[Entries shown — start]

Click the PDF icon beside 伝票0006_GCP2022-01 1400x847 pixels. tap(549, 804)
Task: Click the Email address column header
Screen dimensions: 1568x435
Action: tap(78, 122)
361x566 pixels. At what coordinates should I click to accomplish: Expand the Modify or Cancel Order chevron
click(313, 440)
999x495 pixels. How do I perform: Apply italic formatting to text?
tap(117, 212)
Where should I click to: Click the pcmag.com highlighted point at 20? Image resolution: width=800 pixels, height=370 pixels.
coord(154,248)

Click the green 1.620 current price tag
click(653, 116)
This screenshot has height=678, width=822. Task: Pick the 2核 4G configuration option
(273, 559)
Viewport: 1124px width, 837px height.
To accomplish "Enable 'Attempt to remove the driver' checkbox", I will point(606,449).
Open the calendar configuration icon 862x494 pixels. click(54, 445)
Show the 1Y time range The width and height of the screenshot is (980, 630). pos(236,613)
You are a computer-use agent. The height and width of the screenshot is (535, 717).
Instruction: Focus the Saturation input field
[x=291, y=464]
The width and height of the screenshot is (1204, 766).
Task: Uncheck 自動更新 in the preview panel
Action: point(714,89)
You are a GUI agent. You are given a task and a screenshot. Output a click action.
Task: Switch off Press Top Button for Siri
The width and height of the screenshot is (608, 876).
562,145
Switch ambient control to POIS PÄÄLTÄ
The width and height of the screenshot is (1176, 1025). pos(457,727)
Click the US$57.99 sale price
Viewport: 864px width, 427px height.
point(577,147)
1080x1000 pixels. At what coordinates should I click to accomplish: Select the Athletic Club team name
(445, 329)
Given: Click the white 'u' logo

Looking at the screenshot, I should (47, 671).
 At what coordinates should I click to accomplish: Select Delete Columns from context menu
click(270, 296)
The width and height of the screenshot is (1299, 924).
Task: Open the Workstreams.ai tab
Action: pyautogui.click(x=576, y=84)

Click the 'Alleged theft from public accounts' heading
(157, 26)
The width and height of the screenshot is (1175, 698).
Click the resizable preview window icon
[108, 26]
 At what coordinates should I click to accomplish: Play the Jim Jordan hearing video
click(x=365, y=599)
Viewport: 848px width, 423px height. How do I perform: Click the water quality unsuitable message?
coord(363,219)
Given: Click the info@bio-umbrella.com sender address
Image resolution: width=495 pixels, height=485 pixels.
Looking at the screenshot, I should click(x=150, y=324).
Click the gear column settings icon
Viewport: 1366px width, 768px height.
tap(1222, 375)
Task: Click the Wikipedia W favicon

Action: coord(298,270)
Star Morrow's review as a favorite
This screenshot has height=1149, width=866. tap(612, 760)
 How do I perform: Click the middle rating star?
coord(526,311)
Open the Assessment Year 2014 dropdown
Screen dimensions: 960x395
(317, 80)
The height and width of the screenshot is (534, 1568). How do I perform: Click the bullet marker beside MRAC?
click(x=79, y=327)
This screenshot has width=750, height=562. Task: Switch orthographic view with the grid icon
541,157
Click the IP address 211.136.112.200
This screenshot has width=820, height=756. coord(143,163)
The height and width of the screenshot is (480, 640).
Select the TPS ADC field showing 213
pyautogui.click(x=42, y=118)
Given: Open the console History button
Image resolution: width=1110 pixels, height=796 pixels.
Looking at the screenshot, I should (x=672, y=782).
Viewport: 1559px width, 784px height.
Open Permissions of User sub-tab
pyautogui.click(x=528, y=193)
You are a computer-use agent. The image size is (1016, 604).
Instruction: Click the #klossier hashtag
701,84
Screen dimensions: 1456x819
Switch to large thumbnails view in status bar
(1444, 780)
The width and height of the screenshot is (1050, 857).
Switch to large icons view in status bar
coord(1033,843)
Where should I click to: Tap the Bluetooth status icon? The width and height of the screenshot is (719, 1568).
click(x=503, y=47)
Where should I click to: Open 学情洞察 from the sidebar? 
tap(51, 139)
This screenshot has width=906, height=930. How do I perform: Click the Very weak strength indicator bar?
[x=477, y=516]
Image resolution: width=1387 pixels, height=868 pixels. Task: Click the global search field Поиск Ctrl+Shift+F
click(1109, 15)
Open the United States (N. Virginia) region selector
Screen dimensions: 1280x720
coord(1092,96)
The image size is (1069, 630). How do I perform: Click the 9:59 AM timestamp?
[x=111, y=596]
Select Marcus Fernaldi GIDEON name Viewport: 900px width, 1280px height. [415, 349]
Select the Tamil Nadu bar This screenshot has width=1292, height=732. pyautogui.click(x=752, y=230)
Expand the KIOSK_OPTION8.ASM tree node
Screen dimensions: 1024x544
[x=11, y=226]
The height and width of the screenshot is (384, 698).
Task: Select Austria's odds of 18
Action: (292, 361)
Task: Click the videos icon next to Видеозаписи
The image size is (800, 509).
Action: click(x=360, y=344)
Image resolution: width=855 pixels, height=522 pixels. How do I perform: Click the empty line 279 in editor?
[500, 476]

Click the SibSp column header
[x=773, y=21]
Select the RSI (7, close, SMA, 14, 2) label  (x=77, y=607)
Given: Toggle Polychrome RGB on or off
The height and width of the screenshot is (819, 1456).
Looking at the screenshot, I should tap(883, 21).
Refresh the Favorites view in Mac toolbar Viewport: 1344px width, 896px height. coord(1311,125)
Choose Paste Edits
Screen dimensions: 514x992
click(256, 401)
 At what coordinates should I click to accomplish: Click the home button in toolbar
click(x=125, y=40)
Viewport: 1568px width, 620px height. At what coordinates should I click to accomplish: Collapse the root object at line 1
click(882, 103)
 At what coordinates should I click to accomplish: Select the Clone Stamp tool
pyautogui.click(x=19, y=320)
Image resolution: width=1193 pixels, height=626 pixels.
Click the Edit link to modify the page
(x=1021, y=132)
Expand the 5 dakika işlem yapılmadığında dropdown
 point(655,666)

[Entries shown — finish]

- **Task prompt**
When a line among the entries contains "agent", pull that line out.

- **Task solution**
You are a computer-use agent. The height and width of the screenshot is (535, 717).
You are a GUI agent. You are given a task and a screenshot. Output a click action.
You are a computer-use agent. The image size is (1016, 604).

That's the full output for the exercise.